Dominique considered. ‘I think it is one step worse. It’s okay though, it’s what grown-ups do. They get married, then they like other people and have rows.’

‘But … Papa still loves Maman?’

‘Of course he does, Rabbit. Look at them, all lovey-dovey …’

Dominique would roll her eyes and put a finger down her throat and pretend to be sick.

My sister was the font of all knowledge and my lodestar. When she went to secondary school I would wait for her at the bus stop every afternoon.

One day, she did not get off the school bus as usual. A girl in Dominique’s class told me that my sister had got off a stop early so she could walk home with her friends.

I was stricken by the sudden realization that Dominique was too kind to tell me that she wanted to spend more time with her friends, less with me.

I took off for the beach, mortified, and sat for the rest of the afternoon finding flat pebbles to skim, determined not to cry. Papa spotted me driving home in his truck. He came and sat beside me as I skimmed the stones into the waves. I did not say anything but somehow Papa knew.

‘Dominique needs a bit of space sometimes, sweetheart …’

From then on Papa tried to come home early on the days Maman was giving French lessons or privately tutoring. He took me body-boarding. He bought a double canoe and we towed it off to the estuary. I would do my homework or read a book while he fished.

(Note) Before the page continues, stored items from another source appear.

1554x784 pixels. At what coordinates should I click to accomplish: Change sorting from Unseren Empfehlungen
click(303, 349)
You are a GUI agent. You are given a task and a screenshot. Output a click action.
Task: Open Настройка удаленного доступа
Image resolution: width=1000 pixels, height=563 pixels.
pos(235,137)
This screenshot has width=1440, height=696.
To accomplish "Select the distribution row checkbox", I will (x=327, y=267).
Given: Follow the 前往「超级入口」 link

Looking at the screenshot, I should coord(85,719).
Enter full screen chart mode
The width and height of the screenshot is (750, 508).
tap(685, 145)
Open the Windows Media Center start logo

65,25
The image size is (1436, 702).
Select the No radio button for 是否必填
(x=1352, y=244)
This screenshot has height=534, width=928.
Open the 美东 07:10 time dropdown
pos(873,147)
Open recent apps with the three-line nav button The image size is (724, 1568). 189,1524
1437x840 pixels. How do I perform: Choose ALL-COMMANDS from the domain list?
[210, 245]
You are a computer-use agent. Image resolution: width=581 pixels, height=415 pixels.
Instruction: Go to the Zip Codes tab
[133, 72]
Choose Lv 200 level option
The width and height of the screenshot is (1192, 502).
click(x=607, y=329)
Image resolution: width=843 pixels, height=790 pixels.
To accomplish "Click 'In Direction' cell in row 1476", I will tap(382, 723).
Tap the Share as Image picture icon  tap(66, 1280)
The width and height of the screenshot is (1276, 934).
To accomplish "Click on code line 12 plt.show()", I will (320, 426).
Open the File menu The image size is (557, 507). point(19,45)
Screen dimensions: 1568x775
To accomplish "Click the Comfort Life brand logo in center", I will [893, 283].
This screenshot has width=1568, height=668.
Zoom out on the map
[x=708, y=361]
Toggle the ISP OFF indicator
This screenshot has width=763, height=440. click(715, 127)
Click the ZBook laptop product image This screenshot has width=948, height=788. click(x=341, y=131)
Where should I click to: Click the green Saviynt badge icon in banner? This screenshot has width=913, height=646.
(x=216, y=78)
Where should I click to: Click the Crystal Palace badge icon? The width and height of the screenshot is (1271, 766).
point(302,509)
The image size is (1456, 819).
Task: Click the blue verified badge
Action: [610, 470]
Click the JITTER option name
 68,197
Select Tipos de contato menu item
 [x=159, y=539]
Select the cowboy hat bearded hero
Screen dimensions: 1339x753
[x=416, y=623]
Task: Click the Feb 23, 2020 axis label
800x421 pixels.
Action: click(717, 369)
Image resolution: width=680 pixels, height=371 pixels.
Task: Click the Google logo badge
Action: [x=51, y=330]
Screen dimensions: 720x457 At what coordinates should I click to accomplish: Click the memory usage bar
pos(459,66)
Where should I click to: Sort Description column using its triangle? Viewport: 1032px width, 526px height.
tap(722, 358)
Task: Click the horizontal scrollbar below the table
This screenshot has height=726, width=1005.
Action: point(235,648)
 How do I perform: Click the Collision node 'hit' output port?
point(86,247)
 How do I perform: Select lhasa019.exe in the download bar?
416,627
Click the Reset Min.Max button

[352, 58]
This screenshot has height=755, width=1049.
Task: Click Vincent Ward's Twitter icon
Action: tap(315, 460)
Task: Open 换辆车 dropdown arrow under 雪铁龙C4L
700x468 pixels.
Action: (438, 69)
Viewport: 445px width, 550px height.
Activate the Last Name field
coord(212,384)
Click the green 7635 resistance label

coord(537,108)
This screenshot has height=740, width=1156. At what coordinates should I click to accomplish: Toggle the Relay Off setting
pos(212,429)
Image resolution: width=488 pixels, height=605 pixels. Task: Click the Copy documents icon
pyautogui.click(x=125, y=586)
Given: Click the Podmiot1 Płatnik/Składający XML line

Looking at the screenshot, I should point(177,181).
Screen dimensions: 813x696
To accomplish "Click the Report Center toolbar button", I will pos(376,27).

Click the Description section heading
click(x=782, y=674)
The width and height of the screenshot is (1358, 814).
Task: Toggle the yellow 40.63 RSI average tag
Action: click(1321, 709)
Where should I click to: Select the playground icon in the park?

Dominique had discovered the Jubilee Pool in Penzance. Everyone went there in the summer. Papa would drop me off after school to join her and her friends. That was where I met Morwenna, my first best friend.

She lived in a cottage the other side of the point by the harbour. Her father was a fisherman and her house always smelt of fish. Like Maman, her mother was always working too. In the Co-op, in the chippie and she cleaned holiday cottages.

Morwenna also had an elder sister, called Ada. Ada was not kind or pretty like Dominique. She had the disturbing, hard little face of an adult. A girl who grimly believed she had been cheated of something everyone else had. She had cause, I think, because her tired mother expected a lot of her.